Ein Wunder mir in diesem Jahr geschah:
Die Schmetterlinge kamen mir so nah
Wie nie bisher in meinem Leben!
Sie waren mir in meine Hand gegeben!
Auf meinem Finger sitzend sagten sie mir leise
In ihrer unnachahmlich zarten Weise:
Ach siehst Du nicht, Du Menschenkind,
Dass wir schon fast verloren sind?
Wir fliegen, suchen weit und breit,
Wo gibt's noch Wildblumen in dieser Zeit?
Als Unkraut werden sie vernichtet.
Wir Tiere werden damit auch gerichtet!
Der Rasen ist nur schön, wenn kurz und sauber!
Erkennt Ihr nicht der bunten Blüten Zauber?
Nicht harmloser Schmetterlinge kunstvolle Flüge
Und ihre heimlichen zielsicheren Züge
Hin zu den begehrten Nektar-Quellen?
Könnt Ihr nur noch die Schädlinge zählen?
Um diese zu morden uns alle vergiften?
Für alle Zeiten die Wehrlosen in der Natur vernichten?!

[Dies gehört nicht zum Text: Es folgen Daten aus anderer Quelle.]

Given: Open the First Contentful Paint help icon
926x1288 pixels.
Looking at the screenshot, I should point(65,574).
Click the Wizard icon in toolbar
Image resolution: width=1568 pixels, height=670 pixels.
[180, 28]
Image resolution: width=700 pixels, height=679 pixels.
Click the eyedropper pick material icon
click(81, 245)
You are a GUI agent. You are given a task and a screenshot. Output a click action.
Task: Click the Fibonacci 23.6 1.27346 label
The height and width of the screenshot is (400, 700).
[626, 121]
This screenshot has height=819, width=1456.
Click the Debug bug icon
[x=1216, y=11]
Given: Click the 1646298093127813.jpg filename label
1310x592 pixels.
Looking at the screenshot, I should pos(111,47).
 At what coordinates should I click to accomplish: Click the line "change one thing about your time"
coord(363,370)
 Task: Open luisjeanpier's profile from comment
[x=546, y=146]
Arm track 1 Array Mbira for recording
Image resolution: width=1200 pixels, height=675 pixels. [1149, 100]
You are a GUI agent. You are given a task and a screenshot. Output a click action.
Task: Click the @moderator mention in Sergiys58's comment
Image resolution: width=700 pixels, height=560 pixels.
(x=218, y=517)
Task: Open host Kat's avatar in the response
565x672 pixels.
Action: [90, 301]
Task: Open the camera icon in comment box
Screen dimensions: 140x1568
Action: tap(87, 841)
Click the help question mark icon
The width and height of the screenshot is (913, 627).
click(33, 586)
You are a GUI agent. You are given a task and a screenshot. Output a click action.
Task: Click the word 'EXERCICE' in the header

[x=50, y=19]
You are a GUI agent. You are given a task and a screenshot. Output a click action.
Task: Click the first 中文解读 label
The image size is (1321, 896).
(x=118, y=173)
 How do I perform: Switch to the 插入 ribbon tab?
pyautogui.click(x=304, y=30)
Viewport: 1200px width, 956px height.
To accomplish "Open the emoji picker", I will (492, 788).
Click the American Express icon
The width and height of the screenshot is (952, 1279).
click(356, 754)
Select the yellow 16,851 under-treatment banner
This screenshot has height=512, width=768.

Kannst Du nicht - wir haben keine laute Sprache -
In Deine Hand nehmen unsere Sache?
Drei kleine und doch große Bitten habe wir an Euch:

Lasst uns ein kleines buntes Blumenreich
Vielleicht am Wegrand,
Wo es Euch nicht stört,
Dass ohne Gift und Dünger es dann uns gehört!

Lasst uns zu Saugen möglichst eine große Artenzahl an Blüten
Für unsern unterschiedlichen Geschmack.
Wir wolln sie dafür hüten.
Mit anderen Insekten den Nektar teilen,
Dabei sie bestäuben und vermehren.

Lasst unsere Raupen auf ihren Fraßpflanzen gewähren!
Die meisten fressen Euch nicht alles kahl und leer.
Sie haben ihre Grenzen
Durch natürlicher Feinde Heer.

Seit Jahrmillionen hat es uns auf der Erde gegeben.
Wir töteten keine Lebewesen aus Gier.
Durch uns verschwand keine Art von Pflanze und Tier!
Doch wie lange dürfen wir noch leben?